文件節選 >>
....
參見PostgreSQL 原始碼解讀(104)- WAL#1(Insert & WAL-heap_insert函式#1)

XLogBeginInsert
開始構造WAL記錄.
必須在呼叫XLogRegister*和XLogInsert()函式前呼叫.

/*
 * Begin constructing a WAL record. This must be called before the
 * XLogRegister* functions and XLogInsert().
 * 開始構造WAL記錄.
 * 必須在呼叫XLogRegister*和XLogInsert()函式前呼叫.
 */
void
XLogBeginInsert(void)
{
    //驗證邏輯
    Assert(max_registered_block_id == 0);
    Assert(mainrdata_last == (XLogRecData *) &mainrdata_head);
    Assert(mainrdata_len == 0);

    /* cross-check on whether we should be here or not */
    //交叉校驗是否應該在這裡還是不應該在這裡出現
    if (!XLogInsertAllowed())
        elog(ERROR, "cannot make new WAL entries during recovery");

    if (begininsert_called)
        elog(ERROR, "XLogBeginInsert was already called");
    //變數賦值
    begininsert_called = true;
}

/*
 * Is this process allowed to insert new WAL records?
 * 判斷該程式是否允許插入新的WAL記錄
 * 
 * Ordinarily this is essentially equivalent to !RecoveryInProgress().
 * But we also have provisions for forcing the result "true" or "false"
 * within specific processes regardless of the global state.
 * 通常,這本質上等同於! recoverinprogress()。
 * 但我們也有規定,無論全域性狀況如何,都要在特定程式中強制實現“正確”或“錯誤”的結果。
 */
bool
XLogInsertAllowed(void)
{
    /*
     * If value is "unconditionally true" or "unconditionally false", just
     * return it.  This provides the normal fast path once recovery is known
     * done.
     * 如果值為“無條件為真”或“無條件為假”,則返回。
     * 這提供正常的快速判斷路徑。
     */
    if (LocalXLogInsertAllowed >= 0)
        return (bool) LocalXLogInsertAllowed;

    /*
     * Else, must check to see if we're still in recovery.
     * 否則,必須檢查是否處於恢復狀態
     */
    if (RecoveryInProgress())
....
練習題目 >>
請接續上方關於 PostgreSQL WAL 記錄插入的原始碼解讀，從其最後一行之後往下寫。 以下清單是另一份獨立的材料。

記錄資訊 >>
....
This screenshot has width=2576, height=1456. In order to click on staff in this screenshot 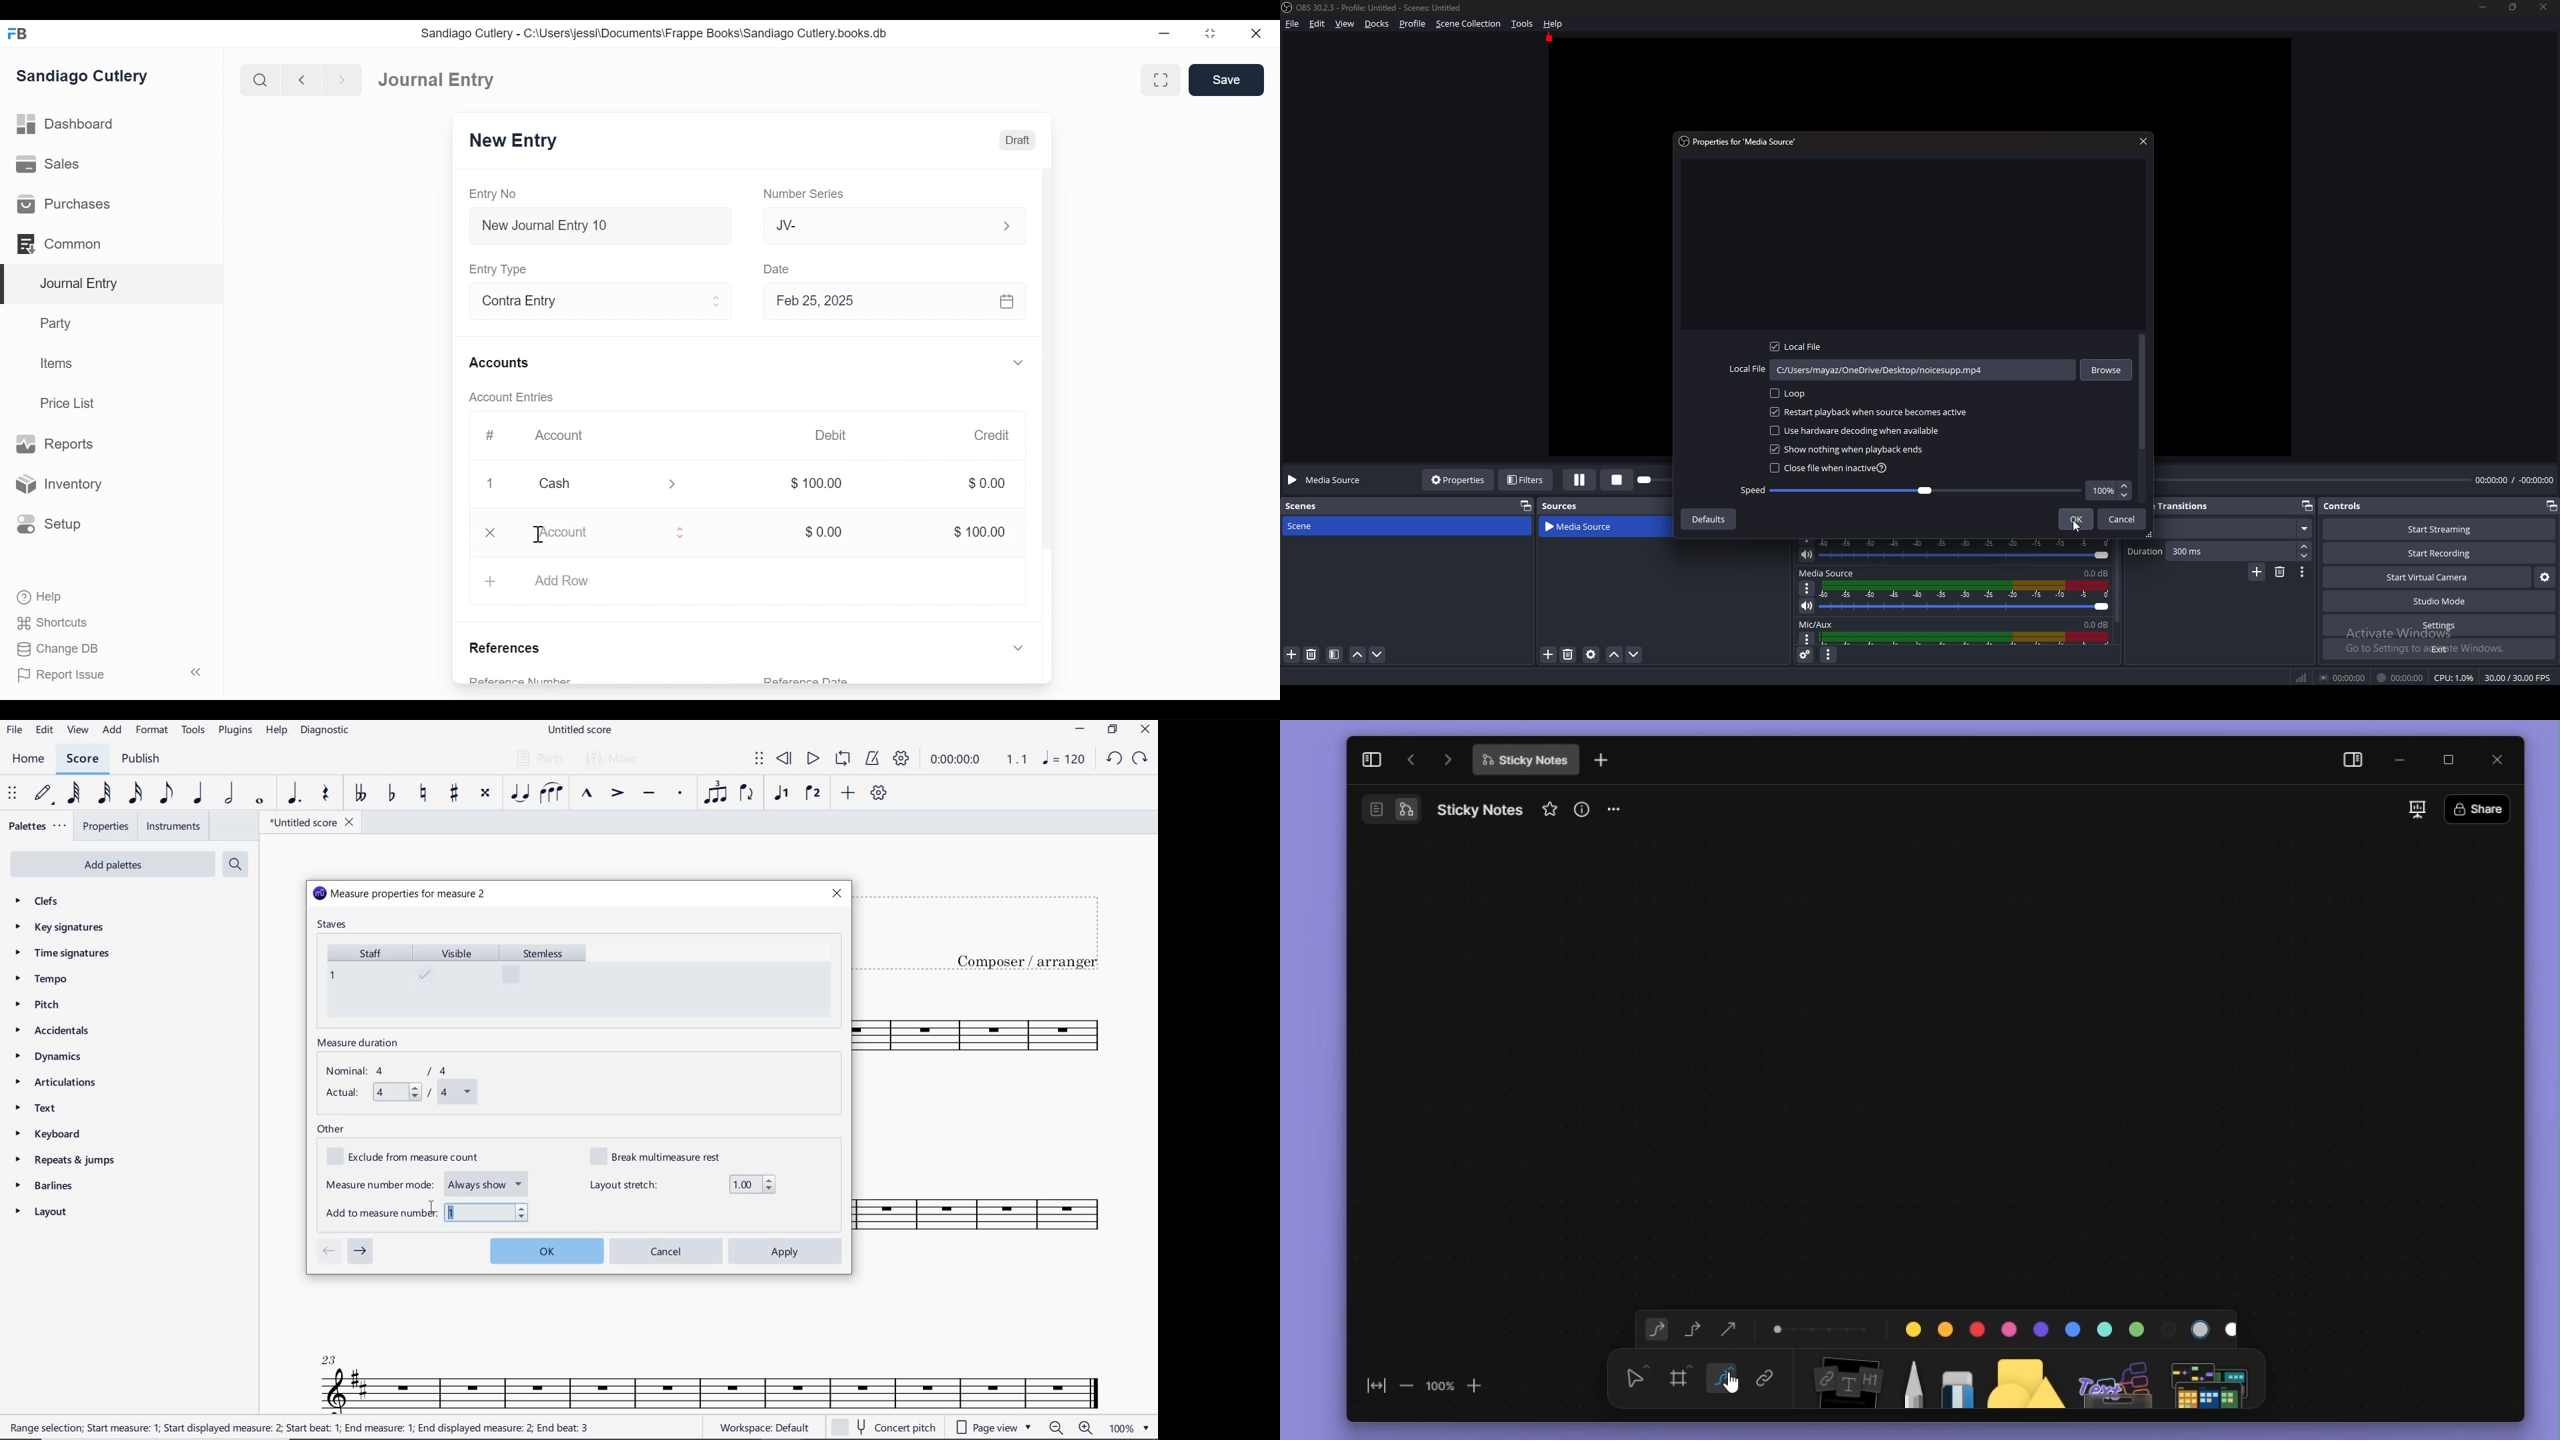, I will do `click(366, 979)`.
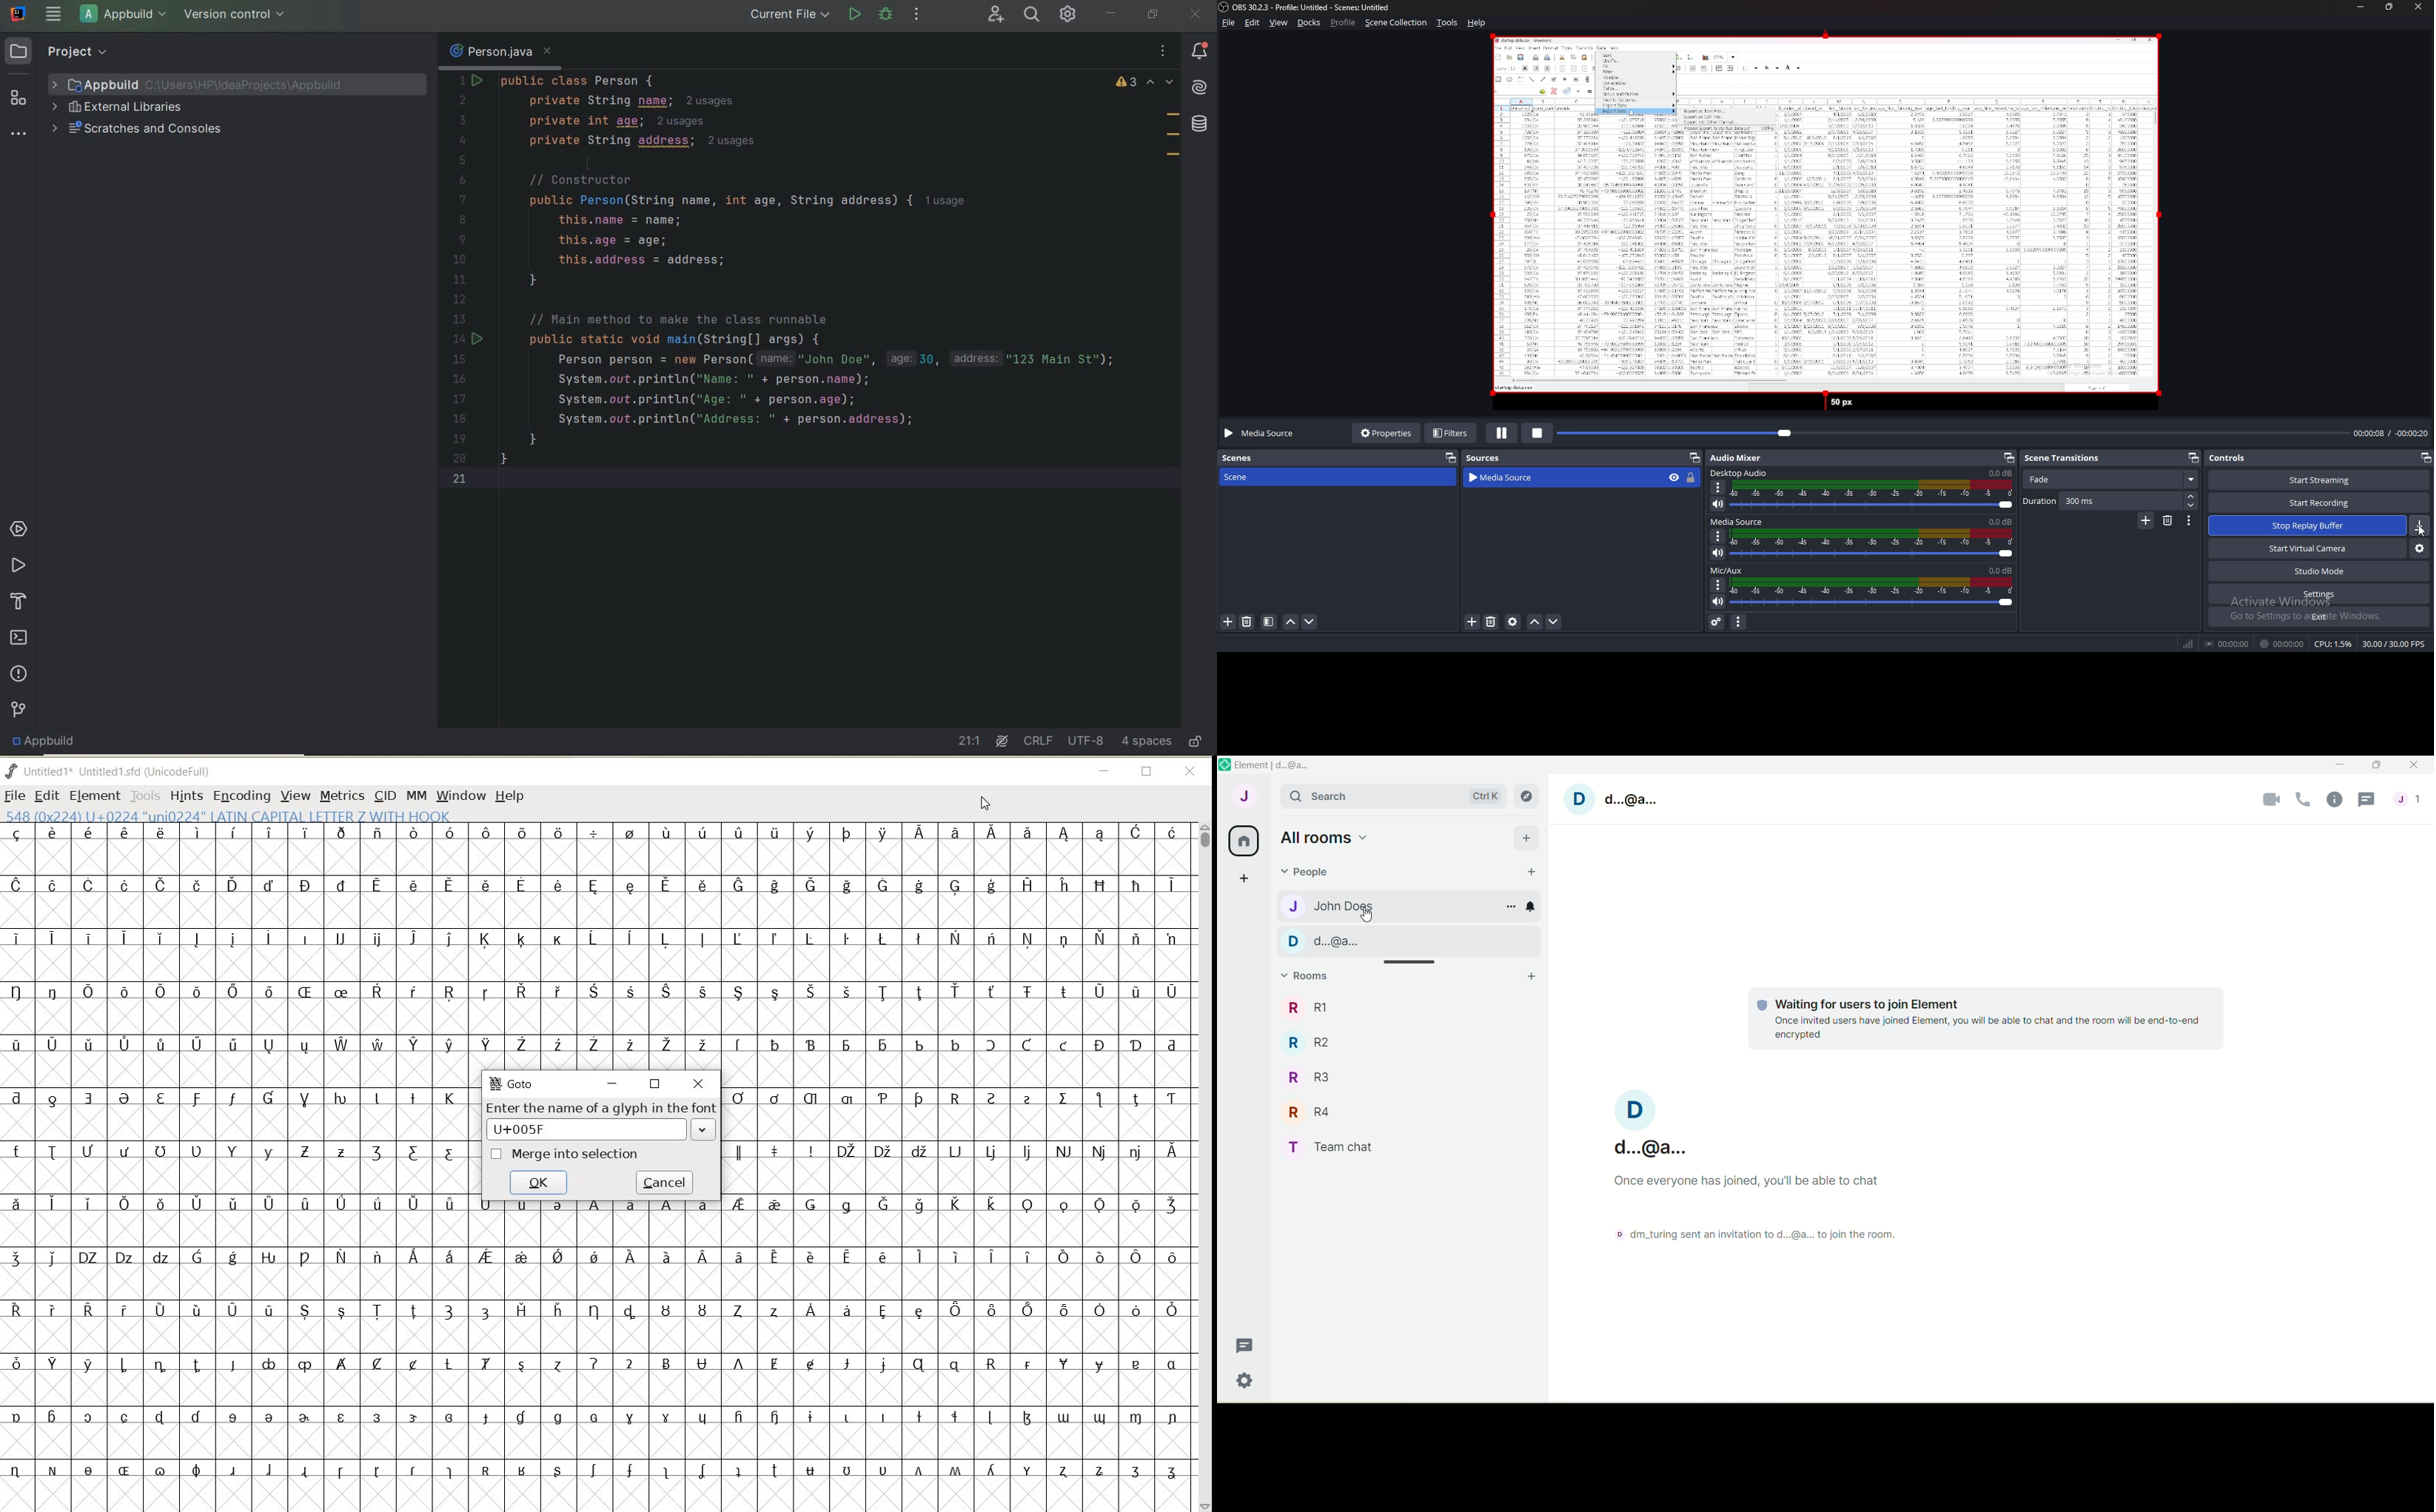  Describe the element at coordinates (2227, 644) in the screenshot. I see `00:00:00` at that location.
....
題目解答 >>
        return false;

    /*
     * On exit from recovery, reset to "unconditionally true", since there is
     * no need to keep checking.
     * 從恢復中退出,由於不需要繼續檢查,重置為"無條件為真"
     */
    LocalXLogInsertAllowed = 1;
    return true;
}

XLogRegisterData
新增資料到正在構造的WAL記錄中

/*
 * Add data to the WAL record that's being constructed.
 * 新增資料到正在構造的WAL記錄中
 * 
 * The data is appended to the "main chunk", available at replay with
 * XLogRecGetData().
 * 資料追加到"main chunk"中,用於XLogRecGetData()函式回放
 */
void
XLogRegisterData(char *data, int len)
{
    XLogRecData *rdata;//資料
    //驗證是否已呼叫begin
    Assert(begininsert_called);
    //驗證大小
    if (num_rdatas >= max_rdatas)
        elog(ERROR, "too much WAL data");
    rdata = &rdatas[num_rdatas++];

    rdata->data = data;
    rdata->len = len;

    /*
     * we use the mainrdata_last pointer to track the end of the chain, so no
     * need to clear 'next' here.
     * 使用mainrdata_last指標跟蹤鏈條的結束點,在這裡不需要清除next變數
     */

    mainrdata_last->next = rdata;
    mainrdata_last = rdata;

    mainrdata_len += len;
}

XLogRegisterBuffer
在緩衝區中註冊已構建的WAL記錄的依賴,在WAL-logged操作更新每一個page時必須呼叫此函式

/*
 * Register a reference to a buffer with the WAL record being constructed.
 * This must be called for every page that the WAL-logged operation modifies.
 * 在緩衝區中註冊已構建的WAL記錄的依賴
 * 在WAL-logged操作更新每一個page時必須呼叫此函式
 */
void
XLogRegisterBuffer(uint8 block_id, Buffer buffer, uint8 flags)
{
    registered_buffer *regbuf;//緩衝

    /* NO_IMAGE doesn't make sense with FORCE_IMAGE */
    //NO_IMAGE不能與REGBUF_NO_IMAGE同時使用
    Assert(!((flags & REGBUF_FORCE_IMAGE) && (flags & (REGBUF_NO_IMAGE))));
    Assert(begininsert_called);
    //塊ID > 最大已註冊的緩衝區,報錯
    if (block_id >= max_registered_block_id)
    {
        if (block_id >= max_registered_buffers)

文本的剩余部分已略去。